[Start of section]

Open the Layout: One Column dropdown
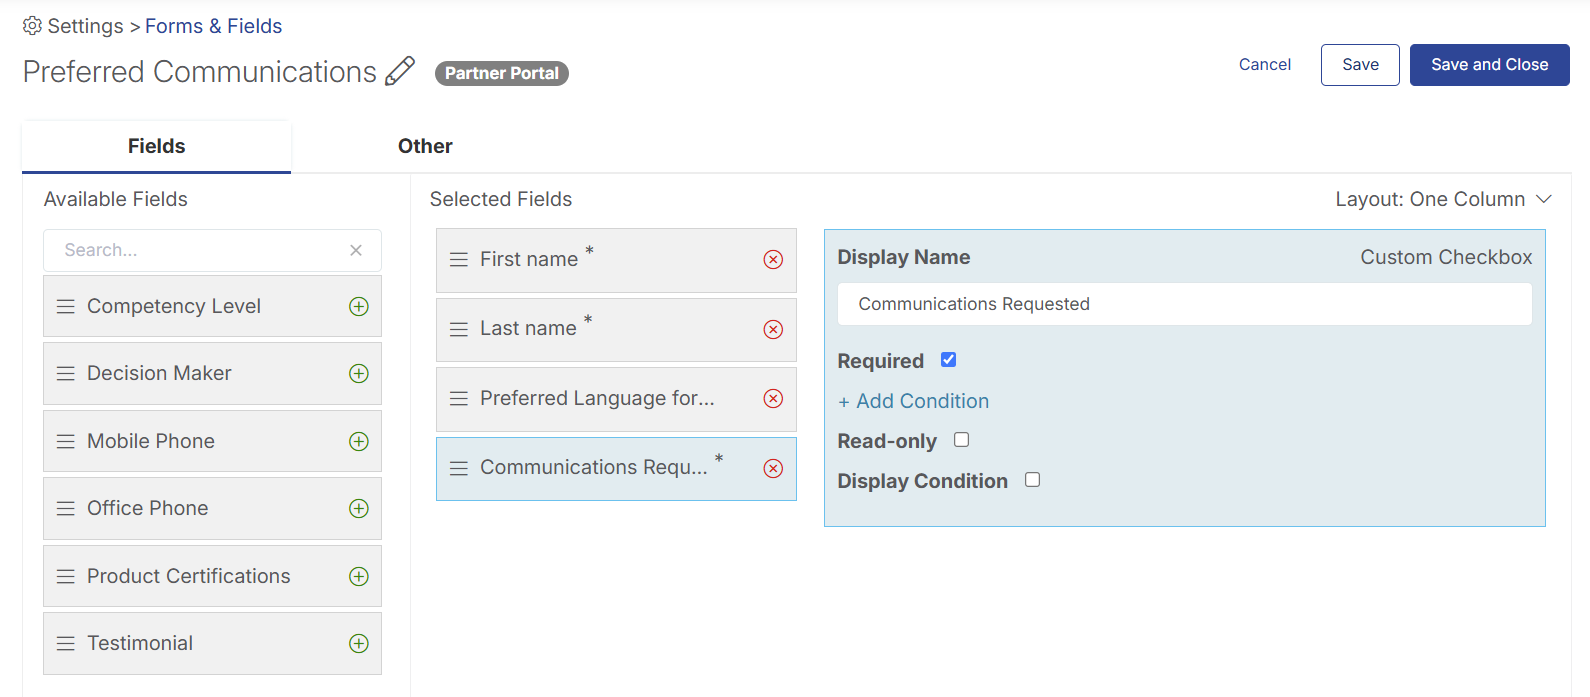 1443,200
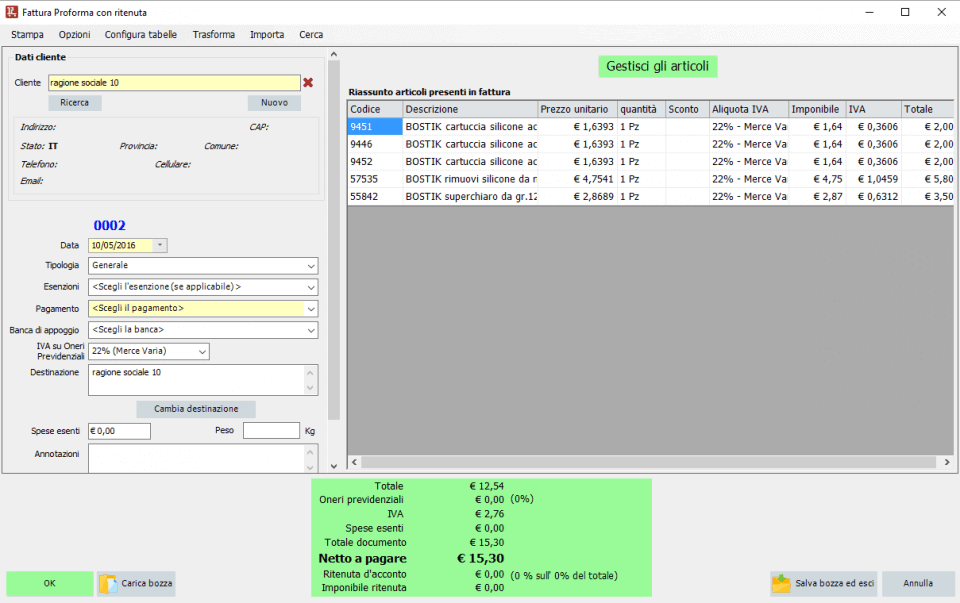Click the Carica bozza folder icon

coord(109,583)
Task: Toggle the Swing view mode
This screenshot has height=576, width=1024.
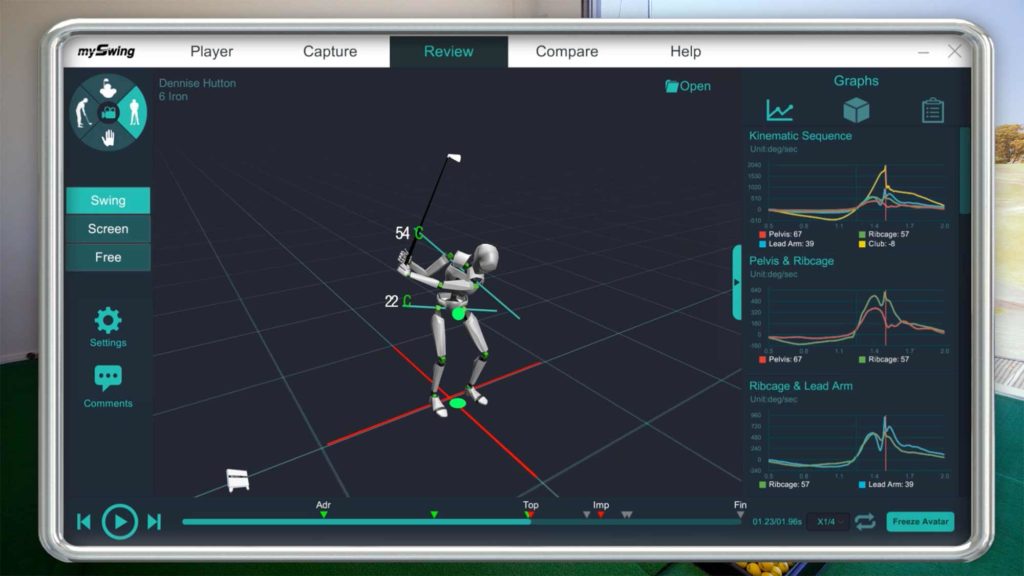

[End of section]

● **Assignment**: Nothing but the lines from the one with "Task: Toggle the Swing view mode" through the last line of the records should appear in your answer, each exactly as written and without pictures.

● **Answer below**:
Task: Toggle the Swing view mode
This screenshot has height=576, width=1024.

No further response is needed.